Zudem hat der BGH entschieden, dass der Besteller berechtigt sein kann, Mängelrechte nach § 634 Nr. 2 bis 4 ohne Abnahme geltend zu machen, wenn er nicht mehr die (Nach-)Erfüllung des Vertrags verlangen kann und das Vertragsverhältnis in ein Abrechnungsverhältnis übergegangen ist. Das Verlangen eines Vorschusses für die Mängelbeseitigung im Wege der Selbstvornahme reicht allein dafür jedoch nicht aus. In diesem Fall entsteht ein Abrechnungsverhältnis ausnahmsweise nur dann, wenn der Besteller ausdrücklich oder konkludent erklärt, dass er unter keinen Umständen mehr mit dem Unternehmer, der ihm das Werk als fertiggestellt zur Abnahme angeboten hat, zusammenarbeiten will. Er also ernsthaft und endgültig eine (Nach-)Erfüllung durch ihn verweigert, selbst für den Fall, dass die Selbstvornahme nicht zu einer Mängelbeseitigung führt.
Die Beklagte ist daher im Streitfall nicht dazu berechtigt nach § 637 Abs. 3 BGB einen Kostenvorschuss für Mängelbeseitigung zu verlangen. Das Vertragsverhältnis ist noch von keiner der beiden Partei beendet worden. Die Beklagte hat auch noch nicht ausdrücklich oder konkludent erklärt, unter keinen Umständen mehr mit der Schuldnerin zusammenarbeiten zu wollen.
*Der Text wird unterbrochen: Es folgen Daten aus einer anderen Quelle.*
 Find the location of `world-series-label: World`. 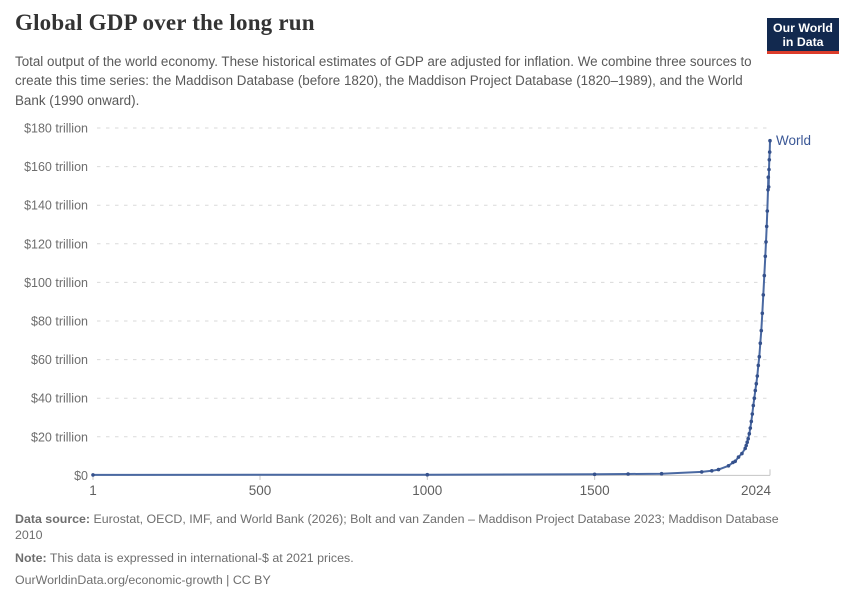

Ebenso der Umstand, dass mittlerweile ein Insolvenzverfahren über das Vermögen der Schuldnerin eröffnet wurde, vermag daran nichts zu ändern. Zwar kann der Eigeninsolvenzantrag eines Unternehmers einen wichtigen Grund für eine Kündigung durch den Besteller darstellen. Im Streitfall liegt aber keine Kündigung der Beklagten vor. Das Abrechnungsverhältnis entsteht nicht von alleine durch Eröffnung des Insolvenzverfahrens.